In yet another demonstration of the people’s rising gumption and grit, the sidewalk in front of Portland City Hall was cleaned up to a shine early Sunday morning. The cleaners included Occupy activists, long-term vigil keepers, one hunger striker, and the unhoused folks who have been sleeping on the edge of the sidewalk for months. As everyone knows, both the vigil and the hunger strike are calling for urgent and specific reforms targeting the rights of homeless people in the city. The vigil has continued in an unbroken line of commitment for an incredible seven months. Cameron Whitten’s hunger strike has continued in for an incredible 46 days and 46 nights.
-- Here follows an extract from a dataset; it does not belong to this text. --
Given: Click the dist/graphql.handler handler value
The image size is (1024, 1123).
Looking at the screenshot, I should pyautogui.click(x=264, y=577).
In the days leading up to this scrubbing up the sidewalks action, the City powers-that-be and the corporate media collaborated to depict the vigil and the unhoused sidewalk sleepers as a public health hazard. This propaganda approach is of course the standard routine that we saw leading up to the eviction of Occupy encampments in cities all over the country. While the media ran a series of alarming and dreadful stories about rats and filth, the local government handed out a list of warnings to everyone in front of City Hall. In sum, this warning promised stricter enforcement of all ordinances they could dig up to target protesters and unhoused people who had the audacity to be visible in front of city government. The warning also announced that the sidewalk would be cleared off at 6 AM Monday morning in order to be power washed. Any unclaimed belongings left at the site would be confiscated and disposed of.
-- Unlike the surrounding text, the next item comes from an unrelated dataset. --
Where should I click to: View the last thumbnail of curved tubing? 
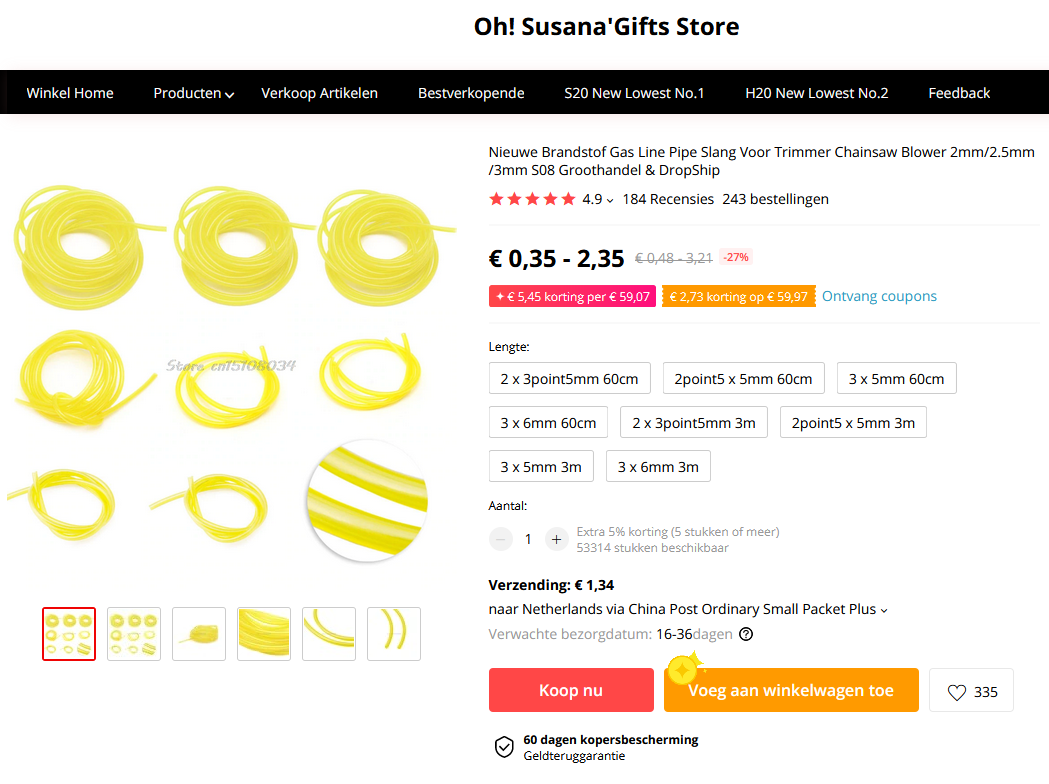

Facing this “power wash” and at risk of being swept under the carpet, the vigil organized our own clean-up a day before the city’s plan. This was intended to show that we can clean up when we want to, when we get together and cooperate. This is exactly what went down on Sunday morning, despite the early hour and the rain. The event was marked by a positive feeling of cooperation and solidarity, as several unhoused people joined in with activist volunteers to roll up their sleeves and scrub the sidewalks from 8 AM to 10 AM. By the time we left, it was the cleanest sidewalk in Portland. There is no need for the city’s alibi of “concern” to cover for a defacto political eviction. Occupy Livestream covered the entire event, as did KGW channel 8, including an interview with a visibly weary Cameron.
This camaraderie was expressed in spite of the threat by police to arrest us for using our own 4hp power washers. This was forbidden on the presumption that it would “illegally” block pedestrian traffic. Never mind that on Monday morning, the City itself “legally” blocked pedestrian traffic on the same sidewalk for hours in order to power wash the very same sidewalk that we had already cleaned. So the cleanup continued without aid of any machine or city hall water, by elbow grease and barrels of water rolled in by many hands.
What this brief action demonstrates is that 1) we can work together when motivated to do so; 2) that the corporate media, the government, and the police once again conspired to prevent us from manifesting this people power; and 3) it shows that we will not simply wither away and disappear simply because the pillars of business-as-usual are uncomfortable at having to witness abject poverty right under their own noses.
We cleaned up the vigil — not the city. And we will be back!
This coming Friday evening, July 20th, a big rally at City Hall will mark the 50th day of Cameron’s fast, and will demonstrate the broad support for the rights of unhoused folks to be free of dubious civic fines and police harassment. These activists also highlight the plight of all those on the verge of becoming homeless due to the ongoing foreclosure crisis.